Each line in the listing below that contains "Molina" should be returned.
══ ENTRIES SHOWN
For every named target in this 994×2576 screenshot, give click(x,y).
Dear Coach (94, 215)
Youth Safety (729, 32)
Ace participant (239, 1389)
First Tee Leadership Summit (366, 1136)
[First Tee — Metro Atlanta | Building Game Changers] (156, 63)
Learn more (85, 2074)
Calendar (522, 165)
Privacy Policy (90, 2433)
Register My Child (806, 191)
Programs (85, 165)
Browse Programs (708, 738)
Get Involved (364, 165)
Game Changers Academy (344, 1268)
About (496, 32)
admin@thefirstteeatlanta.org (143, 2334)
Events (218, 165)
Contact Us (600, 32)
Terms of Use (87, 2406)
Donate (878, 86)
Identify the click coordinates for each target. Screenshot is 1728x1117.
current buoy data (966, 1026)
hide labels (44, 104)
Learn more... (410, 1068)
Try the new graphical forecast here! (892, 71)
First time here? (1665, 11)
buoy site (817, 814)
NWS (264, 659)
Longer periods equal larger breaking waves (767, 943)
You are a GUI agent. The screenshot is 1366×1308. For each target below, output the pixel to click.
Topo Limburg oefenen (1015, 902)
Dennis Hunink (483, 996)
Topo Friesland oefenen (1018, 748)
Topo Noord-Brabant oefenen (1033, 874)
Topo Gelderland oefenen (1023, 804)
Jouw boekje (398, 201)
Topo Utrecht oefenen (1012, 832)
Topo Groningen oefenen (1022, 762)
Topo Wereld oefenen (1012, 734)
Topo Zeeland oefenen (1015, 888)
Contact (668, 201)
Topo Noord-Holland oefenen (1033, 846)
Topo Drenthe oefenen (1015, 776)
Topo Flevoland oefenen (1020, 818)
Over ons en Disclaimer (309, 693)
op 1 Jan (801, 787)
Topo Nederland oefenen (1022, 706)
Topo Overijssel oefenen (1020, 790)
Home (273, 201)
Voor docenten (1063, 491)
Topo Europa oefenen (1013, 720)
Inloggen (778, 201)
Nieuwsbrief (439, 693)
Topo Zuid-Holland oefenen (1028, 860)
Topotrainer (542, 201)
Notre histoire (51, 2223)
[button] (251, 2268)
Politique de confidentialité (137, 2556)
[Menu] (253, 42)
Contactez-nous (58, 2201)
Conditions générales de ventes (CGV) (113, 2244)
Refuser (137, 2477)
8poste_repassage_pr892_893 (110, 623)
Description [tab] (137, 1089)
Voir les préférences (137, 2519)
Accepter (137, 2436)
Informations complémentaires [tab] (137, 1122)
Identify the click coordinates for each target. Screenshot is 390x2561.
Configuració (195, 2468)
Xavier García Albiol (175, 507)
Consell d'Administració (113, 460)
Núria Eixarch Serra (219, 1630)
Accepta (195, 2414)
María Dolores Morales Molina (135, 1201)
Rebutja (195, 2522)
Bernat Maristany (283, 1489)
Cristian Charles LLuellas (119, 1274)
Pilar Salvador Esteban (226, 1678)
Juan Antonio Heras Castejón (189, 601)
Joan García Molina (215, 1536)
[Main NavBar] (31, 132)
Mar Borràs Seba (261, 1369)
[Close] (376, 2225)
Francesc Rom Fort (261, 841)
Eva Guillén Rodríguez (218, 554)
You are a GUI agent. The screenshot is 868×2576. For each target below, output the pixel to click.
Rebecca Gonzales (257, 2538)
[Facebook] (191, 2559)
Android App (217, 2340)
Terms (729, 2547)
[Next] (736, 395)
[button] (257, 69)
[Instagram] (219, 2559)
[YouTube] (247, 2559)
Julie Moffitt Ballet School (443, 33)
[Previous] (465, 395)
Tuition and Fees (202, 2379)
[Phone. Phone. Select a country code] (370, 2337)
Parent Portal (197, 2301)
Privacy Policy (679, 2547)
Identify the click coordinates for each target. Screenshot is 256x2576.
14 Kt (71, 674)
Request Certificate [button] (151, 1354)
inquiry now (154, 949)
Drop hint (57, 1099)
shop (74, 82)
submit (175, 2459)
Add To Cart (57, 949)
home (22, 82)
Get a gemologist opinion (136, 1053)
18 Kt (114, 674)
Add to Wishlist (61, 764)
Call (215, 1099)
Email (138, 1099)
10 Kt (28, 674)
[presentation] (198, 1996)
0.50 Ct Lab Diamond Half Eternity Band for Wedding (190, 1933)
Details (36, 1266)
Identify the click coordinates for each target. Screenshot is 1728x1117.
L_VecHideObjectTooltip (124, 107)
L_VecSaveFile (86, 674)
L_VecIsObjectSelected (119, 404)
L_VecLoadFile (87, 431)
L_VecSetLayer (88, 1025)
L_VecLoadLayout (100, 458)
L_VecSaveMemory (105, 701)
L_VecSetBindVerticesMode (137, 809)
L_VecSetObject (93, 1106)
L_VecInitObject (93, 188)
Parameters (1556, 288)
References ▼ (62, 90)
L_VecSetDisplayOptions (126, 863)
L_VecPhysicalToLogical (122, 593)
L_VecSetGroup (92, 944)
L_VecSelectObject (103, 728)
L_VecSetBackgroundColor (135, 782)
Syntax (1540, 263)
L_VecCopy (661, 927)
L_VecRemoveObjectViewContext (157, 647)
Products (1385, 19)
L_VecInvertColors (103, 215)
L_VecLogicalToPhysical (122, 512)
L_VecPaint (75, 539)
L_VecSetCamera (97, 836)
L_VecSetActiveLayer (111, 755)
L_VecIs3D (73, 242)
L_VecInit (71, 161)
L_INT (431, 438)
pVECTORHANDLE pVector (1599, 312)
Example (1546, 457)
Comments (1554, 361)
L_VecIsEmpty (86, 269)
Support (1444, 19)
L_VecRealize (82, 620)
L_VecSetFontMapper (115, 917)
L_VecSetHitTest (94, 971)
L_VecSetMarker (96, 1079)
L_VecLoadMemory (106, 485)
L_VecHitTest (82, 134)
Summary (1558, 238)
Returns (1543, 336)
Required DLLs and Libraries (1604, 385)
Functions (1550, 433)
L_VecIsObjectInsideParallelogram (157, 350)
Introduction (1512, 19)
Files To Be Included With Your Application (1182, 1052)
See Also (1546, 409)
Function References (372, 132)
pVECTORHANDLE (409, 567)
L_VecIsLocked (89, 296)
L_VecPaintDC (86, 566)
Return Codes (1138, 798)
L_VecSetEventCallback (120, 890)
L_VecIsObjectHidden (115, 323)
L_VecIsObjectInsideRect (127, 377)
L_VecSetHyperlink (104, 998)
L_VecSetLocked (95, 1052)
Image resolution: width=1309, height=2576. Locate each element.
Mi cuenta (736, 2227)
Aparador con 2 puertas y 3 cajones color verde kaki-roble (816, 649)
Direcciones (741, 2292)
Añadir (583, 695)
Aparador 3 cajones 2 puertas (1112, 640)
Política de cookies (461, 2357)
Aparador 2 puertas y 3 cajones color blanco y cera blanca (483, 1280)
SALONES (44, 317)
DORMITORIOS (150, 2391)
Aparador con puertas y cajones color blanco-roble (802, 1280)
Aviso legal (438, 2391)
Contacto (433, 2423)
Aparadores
════
EXPECTED ANSWER
María Dolores Morales Molina (135, 1201)
Joan García Molina (215, 1536)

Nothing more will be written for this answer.